» **What is expected**: Up to and including the line containing "Select comment text 排到了法国", please reproduce the lines of the listing below, starting from the top.

========

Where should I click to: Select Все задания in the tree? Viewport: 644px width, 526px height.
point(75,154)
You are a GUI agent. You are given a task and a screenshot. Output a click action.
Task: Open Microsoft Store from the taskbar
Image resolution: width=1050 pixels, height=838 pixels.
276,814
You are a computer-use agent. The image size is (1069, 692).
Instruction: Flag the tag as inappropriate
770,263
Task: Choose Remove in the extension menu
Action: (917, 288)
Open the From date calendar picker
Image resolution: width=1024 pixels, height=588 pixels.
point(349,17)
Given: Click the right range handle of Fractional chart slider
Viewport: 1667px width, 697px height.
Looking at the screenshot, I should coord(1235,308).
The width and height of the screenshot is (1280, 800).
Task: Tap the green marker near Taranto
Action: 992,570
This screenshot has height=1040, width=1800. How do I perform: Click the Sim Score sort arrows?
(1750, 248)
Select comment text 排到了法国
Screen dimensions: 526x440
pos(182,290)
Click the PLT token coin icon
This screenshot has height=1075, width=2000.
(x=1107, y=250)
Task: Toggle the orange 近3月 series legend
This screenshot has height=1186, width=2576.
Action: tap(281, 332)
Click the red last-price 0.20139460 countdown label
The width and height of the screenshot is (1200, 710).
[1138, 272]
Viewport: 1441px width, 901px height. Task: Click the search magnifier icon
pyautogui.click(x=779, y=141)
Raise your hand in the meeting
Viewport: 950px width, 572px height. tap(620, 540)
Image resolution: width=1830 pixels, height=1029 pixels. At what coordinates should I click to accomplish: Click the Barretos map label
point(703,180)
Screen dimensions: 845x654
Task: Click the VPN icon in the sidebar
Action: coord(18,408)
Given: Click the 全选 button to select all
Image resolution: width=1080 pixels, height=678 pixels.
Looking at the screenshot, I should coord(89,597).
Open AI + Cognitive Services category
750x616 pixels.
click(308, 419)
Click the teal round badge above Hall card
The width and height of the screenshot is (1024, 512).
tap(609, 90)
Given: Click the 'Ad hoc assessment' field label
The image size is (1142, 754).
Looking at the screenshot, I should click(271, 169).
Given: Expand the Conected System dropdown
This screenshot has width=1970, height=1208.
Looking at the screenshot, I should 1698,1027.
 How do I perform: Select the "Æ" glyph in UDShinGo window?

========

» **Answer to the problem**:
Where should I click to: Select Все задания in the tree? Viewport: 644px width, 526px height.
point(75,154)
You are a GUI agent. You are given a task and a screenshot. Output a click action.
Task: Open Microsoft Store from the taskbar
Image resolution: width=1050 pixels, height=838 pixels.
276,814
You are a computer-use agent. The image size is (1069, 692).
Instruction: Flag the tag as inappropriate
770,263
Task: Choose Remove in the extension menu
Action: (917, 288)
Open the From date calendar picker
Image resolution: width=1024 pixels, height=588 pixels.
point(349,17)
Given: Click the right range handle of Fractional chart slider
Viewport: 1667px width, 697px height.
Looking at the screenshot, I should coord(1235,308).
The width and height of the screenshot is (1280, 800).
Task: Tap the green marker near Taranto
Action: 992,570
This screenshot has height=1040, width=1800. How do I perform: Click the Sim Score sort arrows?
(1750, 248)
Select comment text 排到了法国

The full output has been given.